**Instruction:**
Please reproduce word for word everything from the line containing "This screenshot has width=1568, height=547." down to the end of the entries, both ends included.

**Data for this task:**
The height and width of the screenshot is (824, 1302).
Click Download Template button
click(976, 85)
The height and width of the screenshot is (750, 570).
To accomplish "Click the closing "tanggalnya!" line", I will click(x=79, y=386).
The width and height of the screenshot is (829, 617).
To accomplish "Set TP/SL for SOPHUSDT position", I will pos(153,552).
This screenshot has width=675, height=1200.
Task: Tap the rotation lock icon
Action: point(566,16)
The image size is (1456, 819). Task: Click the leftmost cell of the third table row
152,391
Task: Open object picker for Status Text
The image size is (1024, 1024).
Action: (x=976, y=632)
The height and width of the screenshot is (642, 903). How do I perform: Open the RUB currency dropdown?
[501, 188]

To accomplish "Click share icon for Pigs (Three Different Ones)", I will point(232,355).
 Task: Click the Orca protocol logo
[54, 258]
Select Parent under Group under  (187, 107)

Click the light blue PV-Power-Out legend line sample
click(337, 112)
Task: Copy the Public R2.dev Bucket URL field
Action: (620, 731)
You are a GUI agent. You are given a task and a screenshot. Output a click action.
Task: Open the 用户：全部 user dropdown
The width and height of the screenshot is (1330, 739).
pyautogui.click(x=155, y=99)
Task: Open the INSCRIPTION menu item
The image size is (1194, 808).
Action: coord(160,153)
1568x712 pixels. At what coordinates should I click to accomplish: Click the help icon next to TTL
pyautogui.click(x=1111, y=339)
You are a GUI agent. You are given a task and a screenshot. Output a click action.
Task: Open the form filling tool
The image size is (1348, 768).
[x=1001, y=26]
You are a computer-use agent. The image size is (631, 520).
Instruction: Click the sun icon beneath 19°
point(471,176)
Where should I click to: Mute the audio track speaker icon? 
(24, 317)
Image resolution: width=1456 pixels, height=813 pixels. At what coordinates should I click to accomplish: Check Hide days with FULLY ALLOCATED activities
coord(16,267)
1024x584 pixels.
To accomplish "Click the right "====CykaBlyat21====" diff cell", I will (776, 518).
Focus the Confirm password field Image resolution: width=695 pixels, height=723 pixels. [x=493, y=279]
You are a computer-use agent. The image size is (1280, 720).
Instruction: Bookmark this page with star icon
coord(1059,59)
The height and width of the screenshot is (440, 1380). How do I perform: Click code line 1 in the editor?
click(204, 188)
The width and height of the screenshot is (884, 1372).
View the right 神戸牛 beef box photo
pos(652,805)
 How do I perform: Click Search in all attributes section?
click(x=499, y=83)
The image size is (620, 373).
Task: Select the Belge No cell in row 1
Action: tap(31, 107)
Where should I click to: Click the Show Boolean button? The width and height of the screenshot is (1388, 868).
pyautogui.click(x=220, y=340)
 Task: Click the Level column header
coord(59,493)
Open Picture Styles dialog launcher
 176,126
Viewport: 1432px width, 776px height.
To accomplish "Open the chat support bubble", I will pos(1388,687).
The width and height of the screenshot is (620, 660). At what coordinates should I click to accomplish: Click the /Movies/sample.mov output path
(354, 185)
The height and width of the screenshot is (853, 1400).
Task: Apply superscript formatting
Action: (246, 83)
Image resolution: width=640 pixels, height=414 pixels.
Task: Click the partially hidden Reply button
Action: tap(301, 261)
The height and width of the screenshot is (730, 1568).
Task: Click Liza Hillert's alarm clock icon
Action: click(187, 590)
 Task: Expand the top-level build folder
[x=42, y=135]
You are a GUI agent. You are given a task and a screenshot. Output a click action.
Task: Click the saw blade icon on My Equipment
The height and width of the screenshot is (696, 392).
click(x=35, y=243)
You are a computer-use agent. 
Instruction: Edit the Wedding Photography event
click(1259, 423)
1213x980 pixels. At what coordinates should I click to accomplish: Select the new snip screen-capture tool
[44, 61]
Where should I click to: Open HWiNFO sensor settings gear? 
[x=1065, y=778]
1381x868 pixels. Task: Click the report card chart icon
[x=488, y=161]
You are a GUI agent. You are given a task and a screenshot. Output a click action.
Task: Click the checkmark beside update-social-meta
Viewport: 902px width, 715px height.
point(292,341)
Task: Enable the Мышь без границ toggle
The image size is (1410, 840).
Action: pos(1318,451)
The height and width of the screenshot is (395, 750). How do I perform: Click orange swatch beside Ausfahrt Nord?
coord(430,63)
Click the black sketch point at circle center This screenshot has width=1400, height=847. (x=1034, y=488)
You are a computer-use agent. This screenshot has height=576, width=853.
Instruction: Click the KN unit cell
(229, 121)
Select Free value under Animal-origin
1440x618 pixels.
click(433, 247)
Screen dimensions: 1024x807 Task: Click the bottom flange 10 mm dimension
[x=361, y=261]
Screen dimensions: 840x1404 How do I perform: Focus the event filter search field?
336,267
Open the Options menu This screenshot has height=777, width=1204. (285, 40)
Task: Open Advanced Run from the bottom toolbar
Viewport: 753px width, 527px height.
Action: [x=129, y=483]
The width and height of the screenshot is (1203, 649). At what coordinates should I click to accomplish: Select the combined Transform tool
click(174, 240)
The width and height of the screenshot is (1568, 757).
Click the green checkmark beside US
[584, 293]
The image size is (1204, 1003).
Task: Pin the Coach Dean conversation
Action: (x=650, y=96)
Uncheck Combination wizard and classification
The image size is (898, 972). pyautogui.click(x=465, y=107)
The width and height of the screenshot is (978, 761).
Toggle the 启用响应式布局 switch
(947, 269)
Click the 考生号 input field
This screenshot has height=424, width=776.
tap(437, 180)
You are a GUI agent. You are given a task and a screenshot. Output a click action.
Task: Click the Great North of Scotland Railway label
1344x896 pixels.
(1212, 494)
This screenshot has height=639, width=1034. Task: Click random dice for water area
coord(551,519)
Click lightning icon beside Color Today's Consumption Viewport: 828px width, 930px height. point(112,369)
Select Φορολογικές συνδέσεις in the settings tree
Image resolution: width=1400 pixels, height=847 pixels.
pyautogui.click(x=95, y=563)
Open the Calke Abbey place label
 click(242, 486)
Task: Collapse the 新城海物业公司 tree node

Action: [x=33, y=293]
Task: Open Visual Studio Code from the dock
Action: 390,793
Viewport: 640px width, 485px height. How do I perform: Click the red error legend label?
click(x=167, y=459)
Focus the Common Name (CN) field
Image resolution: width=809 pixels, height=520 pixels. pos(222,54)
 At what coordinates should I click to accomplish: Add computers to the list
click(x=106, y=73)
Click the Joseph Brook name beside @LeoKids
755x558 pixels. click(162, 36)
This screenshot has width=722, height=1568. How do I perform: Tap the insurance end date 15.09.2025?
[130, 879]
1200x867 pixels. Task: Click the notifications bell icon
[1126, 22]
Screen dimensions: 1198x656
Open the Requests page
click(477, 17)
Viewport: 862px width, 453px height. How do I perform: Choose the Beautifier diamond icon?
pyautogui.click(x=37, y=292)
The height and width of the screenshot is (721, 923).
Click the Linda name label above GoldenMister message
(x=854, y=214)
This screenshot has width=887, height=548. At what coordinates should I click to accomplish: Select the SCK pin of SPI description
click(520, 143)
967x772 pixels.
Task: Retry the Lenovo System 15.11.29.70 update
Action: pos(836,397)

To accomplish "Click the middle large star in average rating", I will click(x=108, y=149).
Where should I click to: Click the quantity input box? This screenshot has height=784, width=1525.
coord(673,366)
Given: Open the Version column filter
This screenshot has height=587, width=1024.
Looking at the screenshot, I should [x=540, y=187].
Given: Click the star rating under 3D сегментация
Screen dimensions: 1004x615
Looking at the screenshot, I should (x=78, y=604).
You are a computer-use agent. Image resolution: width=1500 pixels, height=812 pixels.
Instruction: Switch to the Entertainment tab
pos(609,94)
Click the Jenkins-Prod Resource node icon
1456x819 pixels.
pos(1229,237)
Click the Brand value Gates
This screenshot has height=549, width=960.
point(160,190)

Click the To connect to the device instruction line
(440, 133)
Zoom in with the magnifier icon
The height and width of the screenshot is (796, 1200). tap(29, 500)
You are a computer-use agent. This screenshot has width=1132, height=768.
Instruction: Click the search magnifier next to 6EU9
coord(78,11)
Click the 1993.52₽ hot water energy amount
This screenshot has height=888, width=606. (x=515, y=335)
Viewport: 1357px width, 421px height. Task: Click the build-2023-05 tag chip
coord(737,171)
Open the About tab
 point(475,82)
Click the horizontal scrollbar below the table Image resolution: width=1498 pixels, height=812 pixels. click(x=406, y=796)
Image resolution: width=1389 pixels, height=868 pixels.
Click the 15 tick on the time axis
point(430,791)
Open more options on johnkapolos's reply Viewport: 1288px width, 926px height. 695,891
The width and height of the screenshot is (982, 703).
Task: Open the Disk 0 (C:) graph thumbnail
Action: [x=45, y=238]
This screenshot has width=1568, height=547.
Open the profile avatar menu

**Response to this exercise:**
This screenshot has width=1568, height=547.
Open the profile avatar menu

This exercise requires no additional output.